Troy Dumas

No. 55, 54
- Position: Linebacker

Personal information
- Born: September 30, 1972 (age 53) Riverside, California, U.S.
- Height: 6 ft 3 in (1.91 m)
- Weight: 242 lb (110 kg)

Career information
- High school: Cheyenne East (Cheyenne, Wyoming)
- College: Nebraska
- NFL draft: 1995: 3rd round, 97th overall pick

Career history

Playing
- Kansas City Chiefs (1995–1997); St. Louis Rams (1997); Denver Broncos (1999)*; Orlando Predators (2000); Las Vegas Outlaws (2001);
- * Offseason and/or practice squad member only

Coaching
- Cheyenne Central High School Assistant coach / Linebackers and defensive ends; Doane College Defensive coordinator / Linebackers; Southeast Missouri (2008-2009) Linebackers; Southeast Missouri (2010) Safeties;

Awards and highlights
- ArenaBowl champion (2000); National champion (1994); First-team All-Big Eight (1994);

Career NFL statistics
- GP / GS: 16 / 0
- Sacks: 1
- FF / FR: 1 / 0
- Stats at Pro Football Reference
- Stats at ArenaFan.com

= Troy Dumas =

American football player and coach (born 1972)

Troy T. Dumas (born September 30, 1972) is an American former professional football player who was a linebacker in the National Football League (NFL). He played college football for the Nebraska Cornhuskers. He was drafted in the third round (97th overall) by the Kansas City Chiefs.

He also played for the St. Louis Rams of the National Football League (NFL) as well as the Las Vegas Outlaws of the XFL. He became a coach after his playing career.

==College career==
Dumas attended the University of Nebraska–Lincoln where he was a member of four consecutive Big Eight Conference championship teams. Four teams that also competed in the FedEx Orange Bowl (1991-1994). He played defensive back for his first three seasons before converting to linebacker as senior in 1994. Following his senior season, he was a First-team All-Conference selection and was a semi-finalist for the Butkus Award. He graduated from Nebraska with a Bachelor's degree in Human resources and family sciences.

==Professional career==
Dumas was selected in the third round (97th overall) of the 1995 NFL draft by the Kansas City Chiefs. He ended up missing his entire rookie season after injuring his knee in the second preseason game, against the Arizona Cardinals. In 1996, he appeared in six games, at both linebacker and on special teams. In 1997, appeared mostly on special teams, it was during this season he recorded his only career sack. Midway through the season, he joined the St. Louis Rams, appearing in two games for them. On July 8, 1998, he was released by the Rams. On January 5, 1999, he signed with the Denver Broncos. However, he was released on August 26, 1999.

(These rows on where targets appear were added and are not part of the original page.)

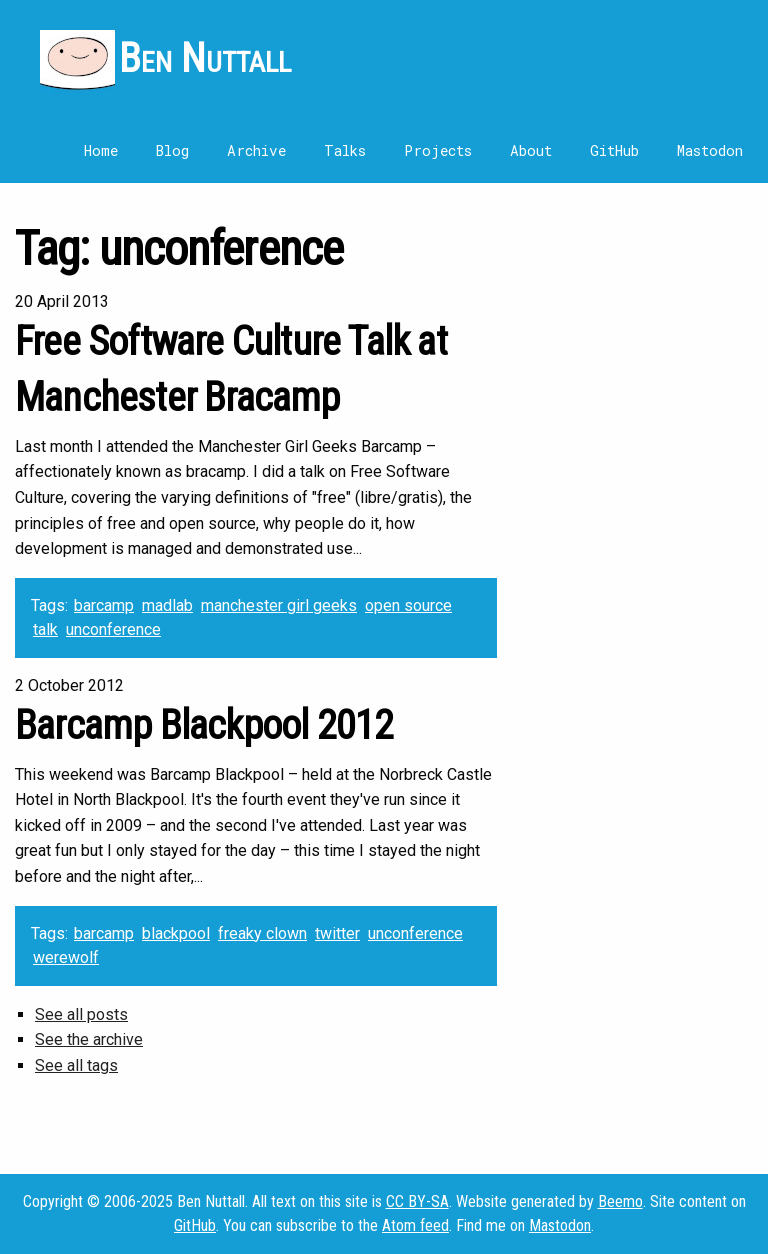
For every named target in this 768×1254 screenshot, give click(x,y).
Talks (345, 150)
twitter (337, 933)
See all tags (76, 1065)
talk (45, 629)
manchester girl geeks (279, 605)
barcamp (104, 605)
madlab (167, 605)
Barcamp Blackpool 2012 (204, 725)
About (531, 150)
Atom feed (415, 1225)
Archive (256, 150)
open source (408, 605)
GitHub (614, 150)
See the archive (89, 1039)
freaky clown (262, 933)
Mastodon (710, 150)
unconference (113, 629)
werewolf (66, 957)
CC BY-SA (417, 1201)
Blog (172, 150)
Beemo (620, 1201)
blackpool (176, 933)
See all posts (81, 1014)
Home (101, 150)
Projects (438, 150)
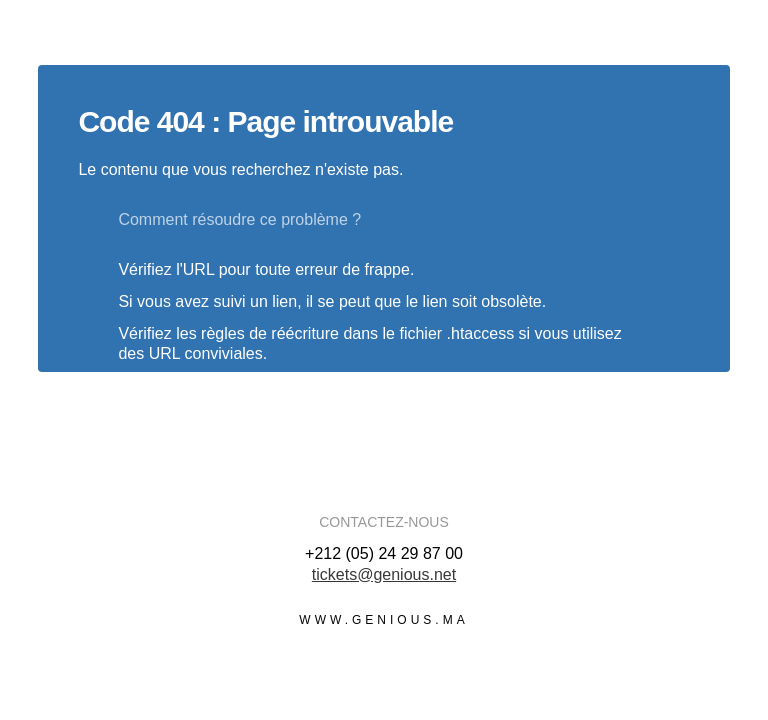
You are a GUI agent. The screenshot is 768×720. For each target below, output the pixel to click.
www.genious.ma (383, 620)
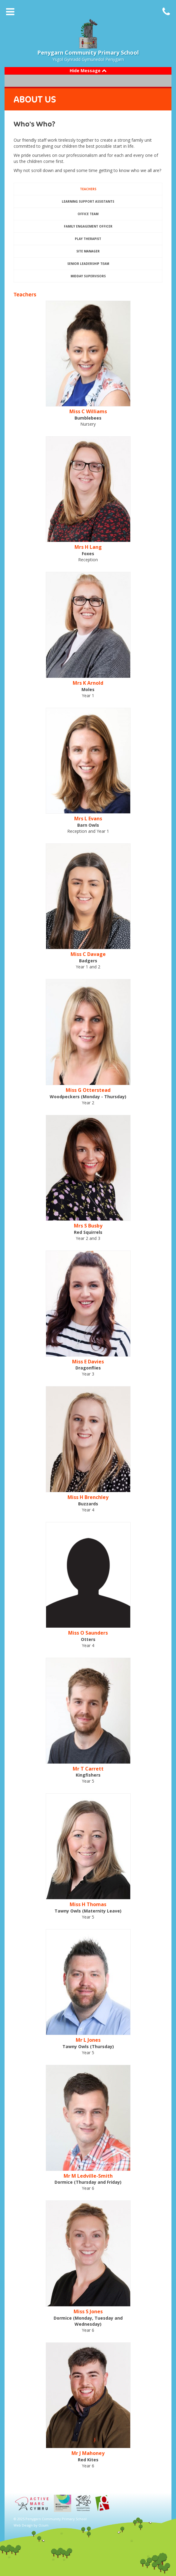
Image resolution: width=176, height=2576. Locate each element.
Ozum (43, 2525)
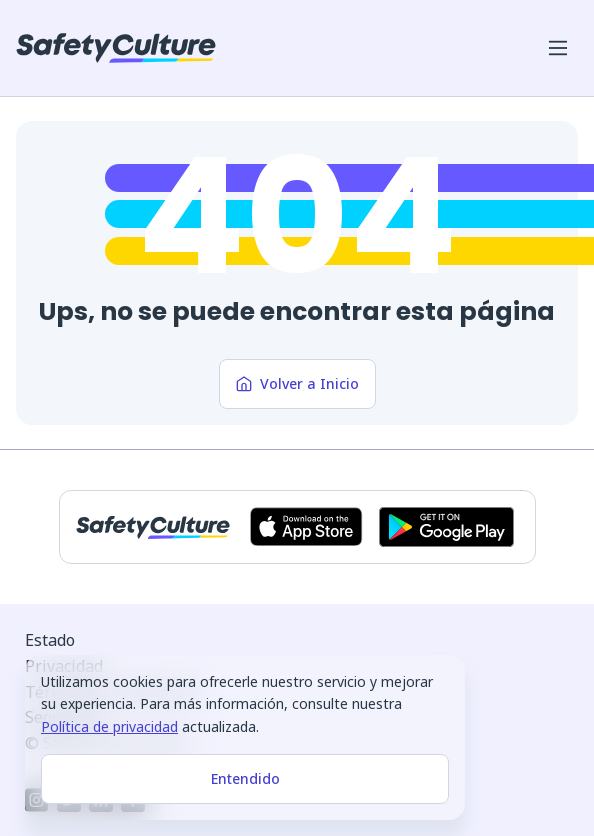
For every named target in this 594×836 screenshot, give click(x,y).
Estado (50, 640)
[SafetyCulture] (116, 48)
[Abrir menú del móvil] (558, 48)
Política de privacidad (109, 726)
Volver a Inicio (297, 383)
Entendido (245, 778)
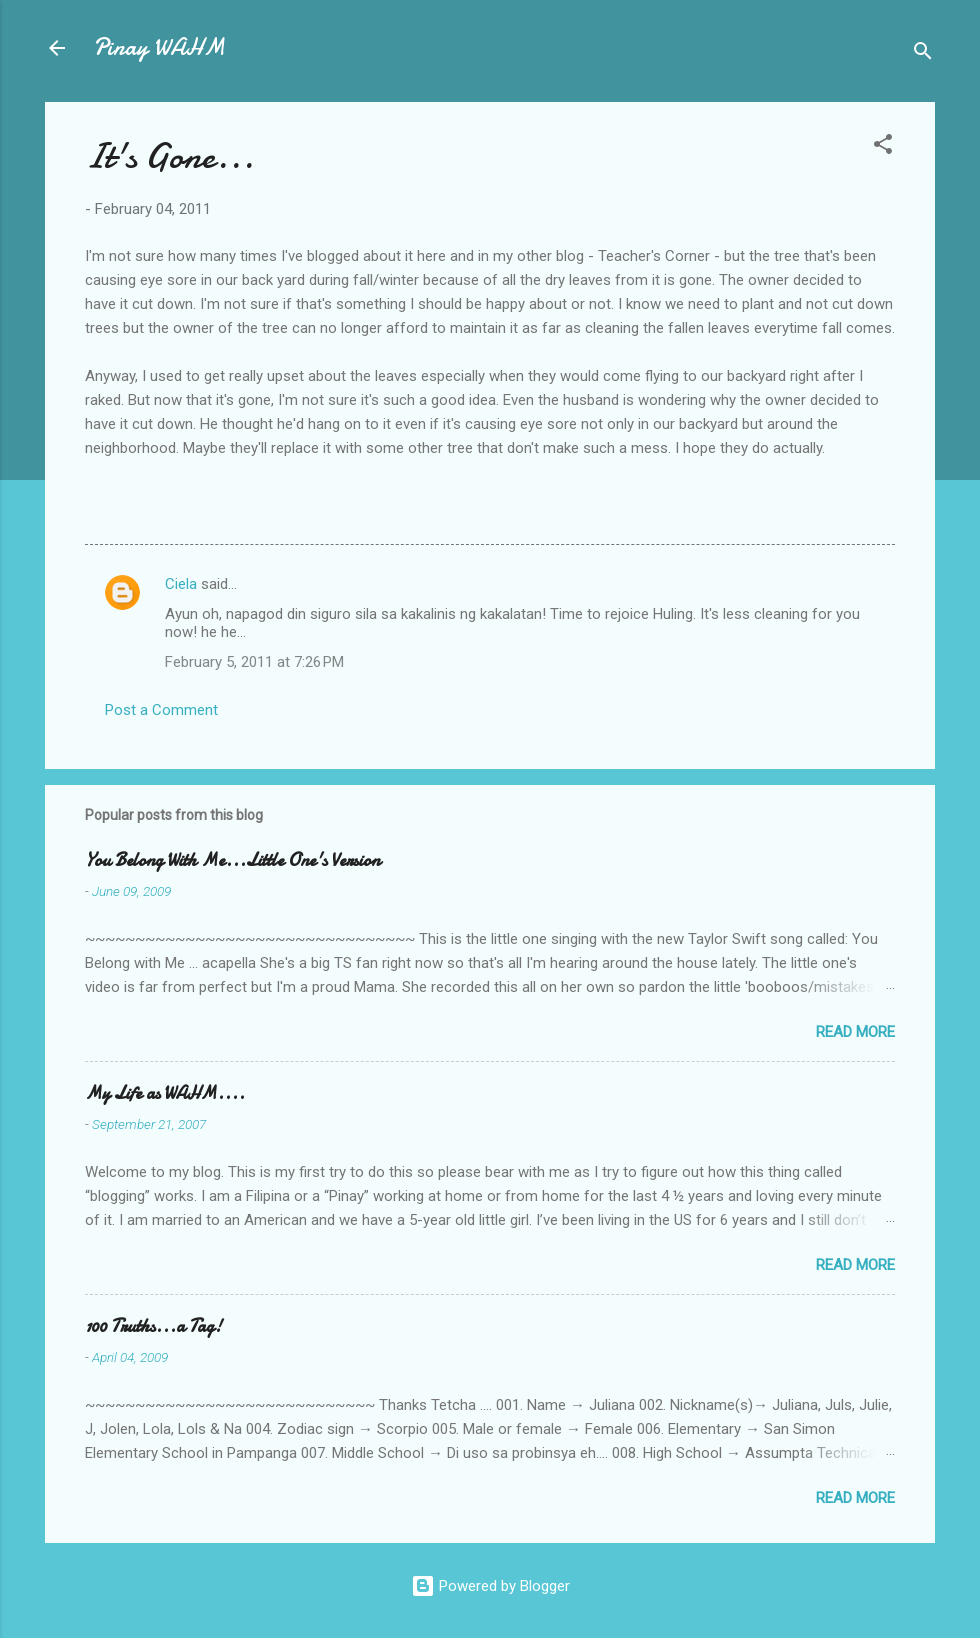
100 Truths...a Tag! (153, 1326)
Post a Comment (161, 710)
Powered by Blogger (490, 1586)
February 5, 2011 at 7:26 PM (254, 662)
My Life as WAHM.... (165, 1093)
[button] (883, 147)
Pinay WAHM (159, 47)
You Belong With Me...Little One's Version (232, 860)
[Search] (923, 54)
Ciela (181, 584)
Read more (855, 1032)
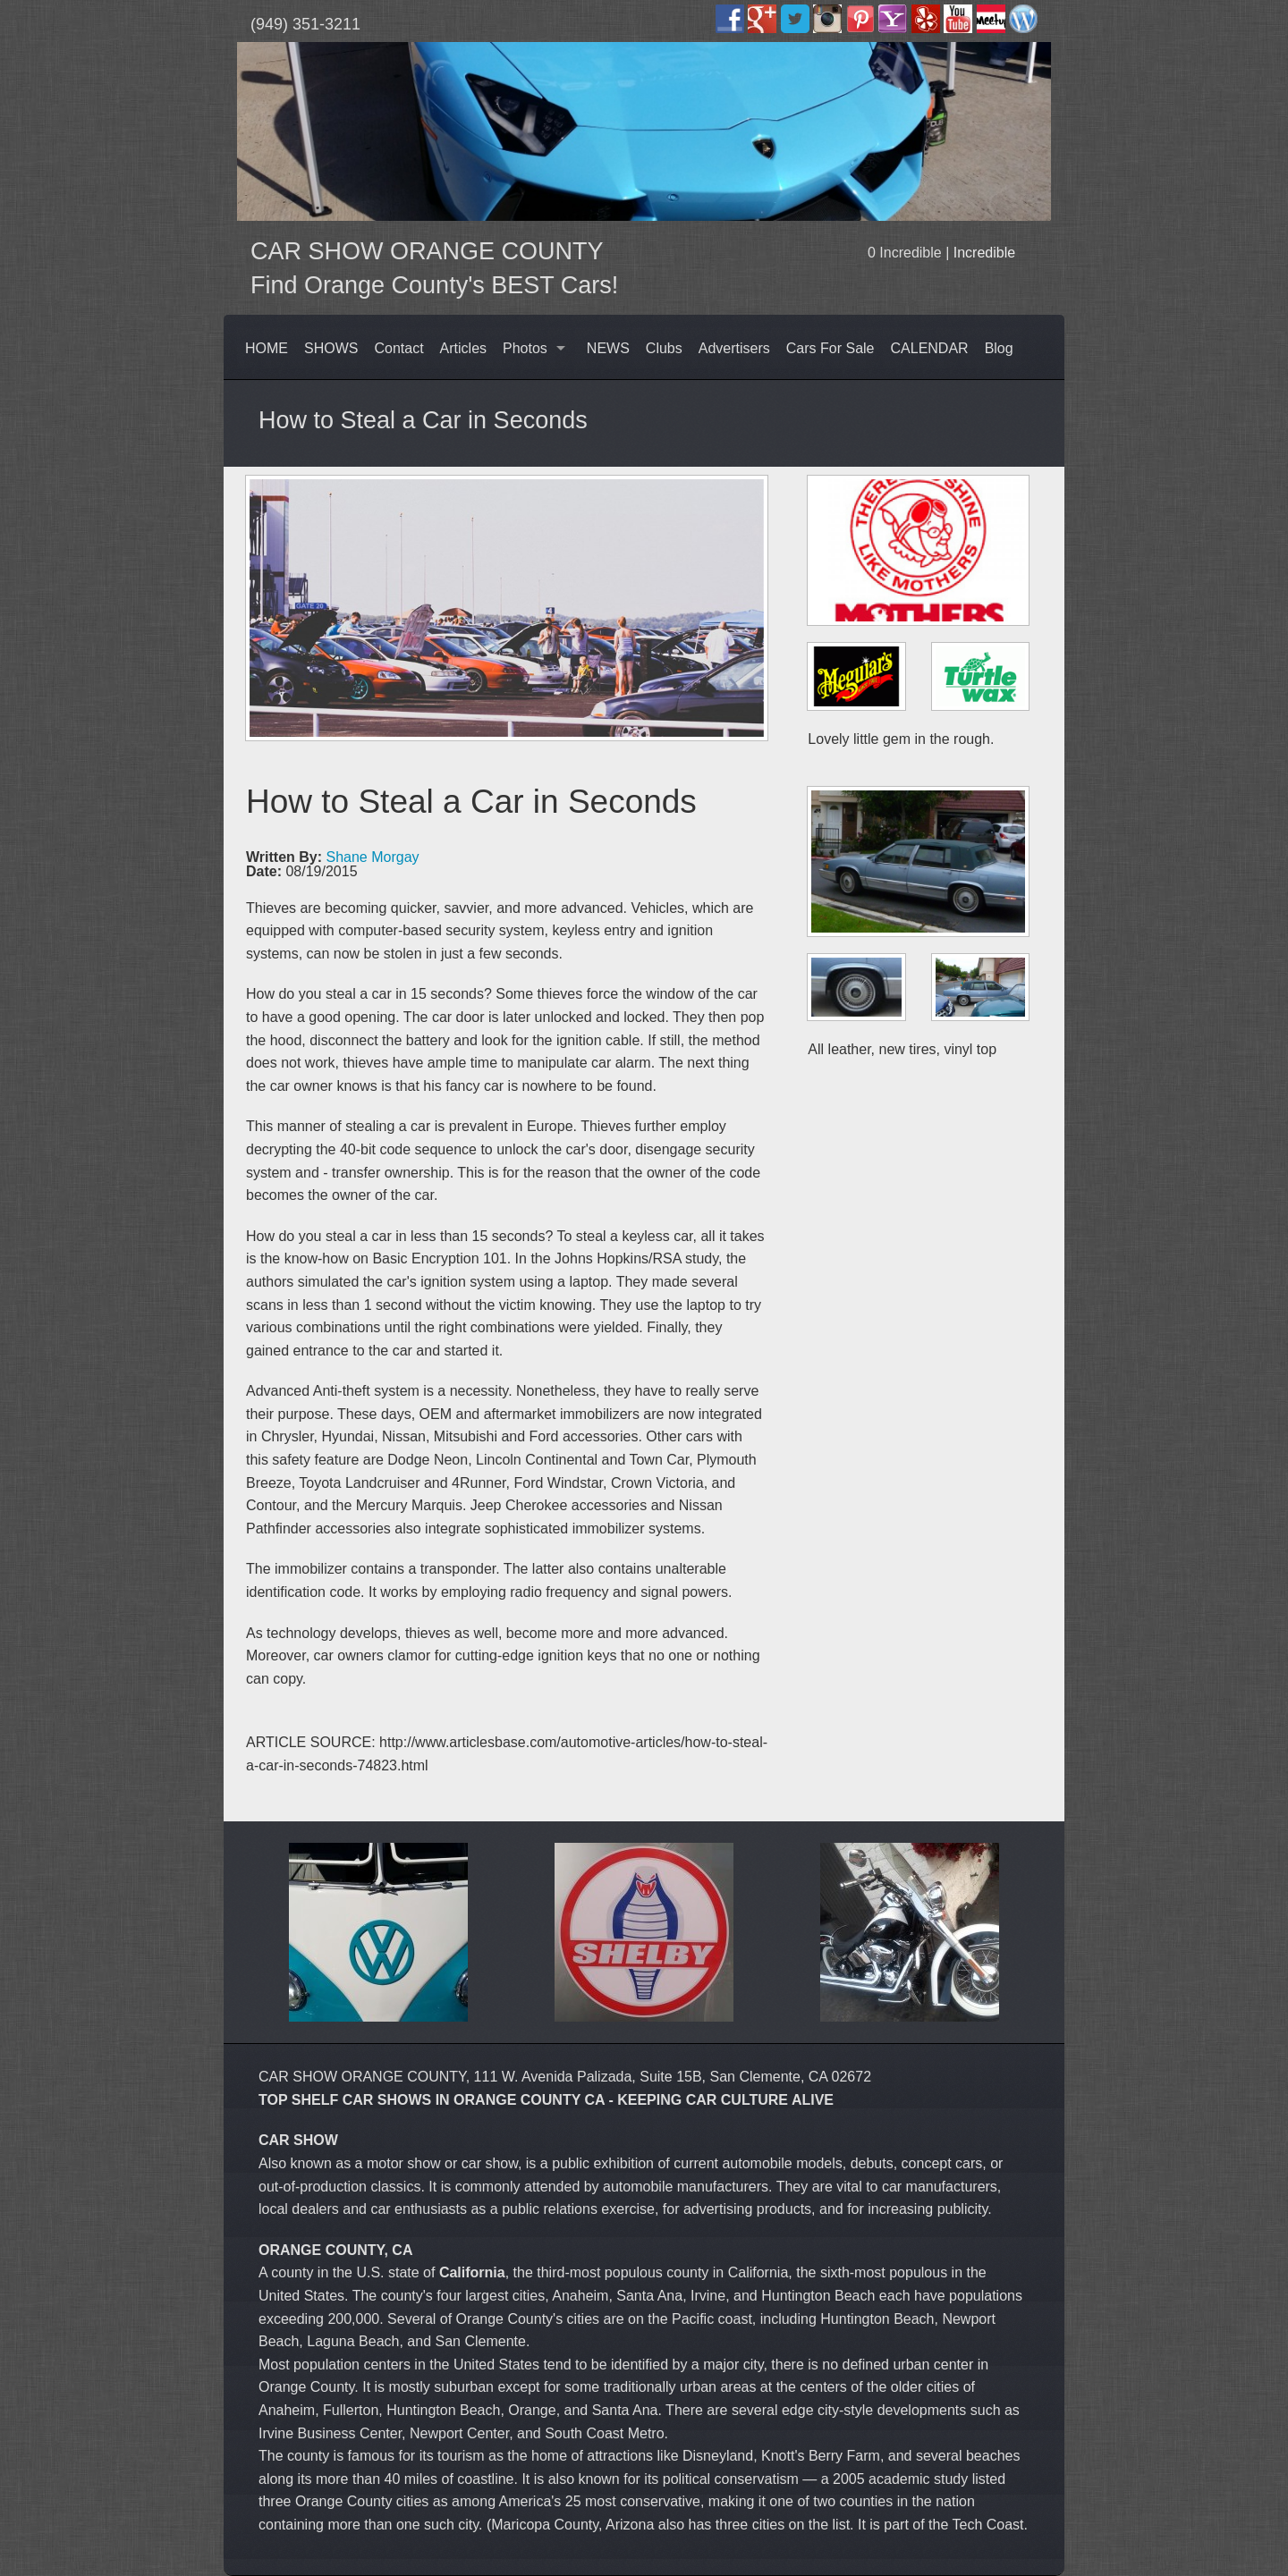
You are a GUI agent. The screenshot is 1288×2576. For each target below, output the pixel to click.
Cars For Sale (830, 348)
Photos (525, 348)
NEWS (608, 348)
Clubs (664, 348)
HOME (266, 348)
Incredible (984, 252)
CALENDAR (930, 348)
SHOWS (331, 348)
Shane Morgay (372, 857)
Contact (398, 348)
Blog (999, 348)
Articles (463, 348)
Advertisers (734, 348)
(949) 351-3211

In 2000, he joined the Orlando Predators, as a fullback / linebacker, of the Arena Football League. While there, he recorded five tackles, and two carries for four yards. In 2001, he joined the Las Vegas Outlaws of the XFL for its lone season.

==Coaching career==
Dumas began his coaching career as an assistant coach at Cheyenne Central High School. He then became the defensive coordinator, linebacker and defensive ends coach at Doane College.

In early 2008, he joined the coaching staff at Southeast Missouri State as the teams linebackers coach. That same year, he also earned an NFL Minority Coaching Fellowship with the Kansas City Chiefs.